Sam Winchester’s epilogue has received criticism from some corners of “Supernatural’s” massive fandom. He names his son after Dean, but his wife is left deliberately blurry in the few shots she is present in. His ongoing romance with fellow hunter Eileen Leahy, played by Shoshannah Stern, was neither confirmed nor denied, which some felt was a blow to the disabled community. Some fans began donating to the National Association of the Deaf in her name in response to the finale.

That uproar pales in comparison to fans’ reactions to the treatment of Castiel, the fan-favorite angel who died just before the finale. The angel, played by Misha Collins, was introduced in season four, and has remained a staple of the show since then. In his last appearance on the show, Castiel pronounced his romantic love for Dean Winchester, and died immediately after.

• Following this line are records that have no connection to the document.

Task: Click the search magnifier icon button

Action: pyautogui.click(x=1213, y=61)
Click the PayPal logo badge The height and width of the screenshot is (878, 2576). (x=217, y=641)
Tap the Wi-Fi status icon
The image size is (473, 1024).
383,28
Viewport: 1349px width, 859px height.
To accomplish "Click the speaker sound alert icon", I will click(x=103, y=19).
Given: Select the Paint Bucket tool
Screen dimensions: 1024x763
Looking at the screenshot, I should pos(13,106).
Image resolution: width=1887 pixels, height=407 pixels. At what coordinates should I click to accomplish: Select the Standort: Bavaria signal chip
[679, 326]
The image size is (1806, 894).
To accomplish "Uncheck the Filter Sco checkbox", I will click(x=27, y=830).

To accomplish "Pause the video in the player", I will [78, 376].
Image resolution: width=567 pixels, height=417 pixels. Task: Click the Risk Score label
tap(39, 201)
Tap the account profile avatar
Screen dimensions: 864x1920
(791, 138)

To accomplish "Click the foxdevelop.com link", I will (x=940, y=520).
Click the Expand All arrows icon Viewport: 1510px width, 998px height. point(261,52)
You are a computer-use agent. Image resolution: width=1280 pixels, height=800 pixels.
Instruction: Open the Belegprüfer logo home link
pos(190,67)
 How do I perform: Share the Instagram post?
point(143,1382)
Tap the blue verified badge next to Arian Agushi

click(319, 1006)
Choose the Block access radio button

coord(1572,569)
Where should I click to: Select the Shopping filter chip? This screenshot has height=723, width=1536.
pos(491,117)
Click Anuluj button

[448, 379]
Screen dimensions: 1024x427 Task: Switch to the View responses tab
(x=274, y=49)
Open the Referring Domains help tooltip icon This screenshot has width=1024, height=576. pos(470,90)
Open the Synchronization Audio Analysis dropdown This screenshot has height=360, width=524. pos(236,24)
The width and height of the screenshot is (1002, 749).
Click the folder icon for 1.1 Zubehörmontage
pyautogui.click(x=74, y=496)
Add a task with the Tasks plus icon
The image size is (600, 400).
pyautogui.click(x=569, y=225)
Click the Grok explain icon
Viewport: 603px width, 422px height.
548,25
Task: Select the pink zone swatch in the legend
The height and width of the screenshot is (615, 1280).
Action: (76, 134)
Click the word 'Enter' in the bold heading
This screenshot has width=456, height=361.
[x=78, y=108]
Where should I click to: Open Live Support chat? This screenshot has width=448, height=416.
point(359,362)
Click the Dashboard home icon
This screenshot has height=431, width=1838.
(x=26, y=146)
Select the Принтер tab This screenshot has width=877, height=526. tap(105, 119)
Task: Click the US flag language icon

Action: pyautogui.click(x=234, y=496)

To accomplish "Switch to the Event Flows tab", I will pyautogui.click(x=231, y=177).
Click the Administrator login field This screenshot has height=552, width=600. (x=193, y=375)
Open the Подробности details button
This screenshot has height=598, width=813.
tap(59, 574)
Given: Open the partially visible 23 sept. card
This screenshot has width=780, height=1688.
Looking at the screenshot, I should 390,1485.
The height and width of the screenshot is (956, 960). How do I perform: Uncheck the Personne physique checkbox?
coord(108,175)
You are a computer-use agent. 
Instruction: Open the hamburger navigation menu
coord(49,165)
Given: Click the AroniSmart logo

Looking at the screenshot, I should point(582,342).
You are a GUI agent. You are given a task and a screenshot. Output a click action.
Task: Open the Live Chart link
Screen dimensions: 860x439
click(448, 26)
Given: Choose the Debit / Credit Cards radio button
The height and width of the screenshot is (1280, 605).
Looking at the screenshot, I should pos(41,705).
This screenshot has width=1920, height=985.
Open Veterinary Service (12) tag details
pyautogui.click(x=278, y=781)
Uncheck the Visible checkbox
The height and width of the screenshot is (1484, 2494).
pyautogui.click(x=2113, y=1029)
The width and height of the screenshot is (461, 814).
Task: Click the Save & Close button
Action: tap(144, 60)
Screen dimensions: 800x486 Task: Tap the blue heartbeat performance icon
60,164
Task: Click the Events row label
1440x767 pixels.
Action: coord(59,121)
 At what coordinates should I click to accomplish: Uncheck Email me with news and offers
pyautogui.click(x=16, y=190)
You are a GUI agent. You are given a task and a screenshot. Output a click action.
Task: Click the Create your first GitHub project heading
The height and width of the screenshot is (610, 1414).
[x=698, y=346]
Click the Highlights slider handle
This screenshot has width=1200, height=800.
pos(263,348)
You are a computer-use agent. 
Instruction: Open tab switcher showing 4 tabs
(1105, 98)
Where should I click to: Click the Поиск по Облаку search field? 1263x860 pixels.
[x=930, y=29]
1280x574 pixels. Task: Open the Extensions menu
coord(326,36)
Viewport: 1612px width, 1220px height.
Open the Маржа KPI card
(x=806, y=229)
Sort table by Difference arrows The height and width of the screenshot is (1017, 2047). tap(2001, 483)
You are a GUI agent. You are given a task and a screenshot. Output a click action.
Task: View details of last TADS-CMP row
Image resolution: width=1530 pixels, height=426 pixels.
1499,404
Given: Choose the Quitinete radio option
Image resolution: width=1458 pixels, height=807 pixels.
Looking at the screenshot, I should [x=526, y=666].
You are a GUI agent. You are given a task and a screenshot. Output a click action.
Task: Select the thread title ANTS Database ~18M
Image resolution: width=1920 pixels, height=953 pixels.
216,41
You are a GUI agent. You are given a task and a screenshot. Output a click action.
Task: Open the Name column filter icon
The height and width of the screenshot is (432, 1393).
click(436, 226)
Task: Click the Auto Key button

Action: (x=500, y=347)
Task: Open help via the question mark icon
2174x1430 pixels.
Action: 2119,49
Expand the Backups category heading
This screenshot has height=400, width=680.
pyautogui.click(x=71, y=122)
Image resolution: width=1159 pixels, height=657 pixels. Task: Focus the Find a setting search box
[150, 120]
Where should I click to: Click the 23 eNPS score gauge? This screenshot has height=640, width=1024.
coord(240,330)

Fans were initially ecstatic about the confession, but that excitement waned when he did not appear on the show again.

After the finale aired, a dedicated group of fans got #TheySilencedYou to trend on Twitter. When it got shut down, they switched to #TheySilencedThem. Fans managed to crash Tumblr when the show’s Latin American dub included Dean reciprocating Castiel’s confession. The Spanish audio layered the line “te amo” over the English video of the scene, explicitly confirming romantic intent. Executives at the CW claimed the reciprocation was the action of a lone rogue dubber, and did not mean anything in the world of the show. One Italian fan even did create their own dub, splicing together clips from other shows to create a confession that was even more romantic. Fans are caught in a whirlwind of drama about a show that has been over for weeks.

“Supernatural” would have ended in May, but the ongoing pandemic paused production. “Supernatural” was supposed to end after five seasons. It is not at all unexpected that “Supernatural,” a show about refusing to follow the path of destiny, continues on despite seeming to have finally reached a conclusion.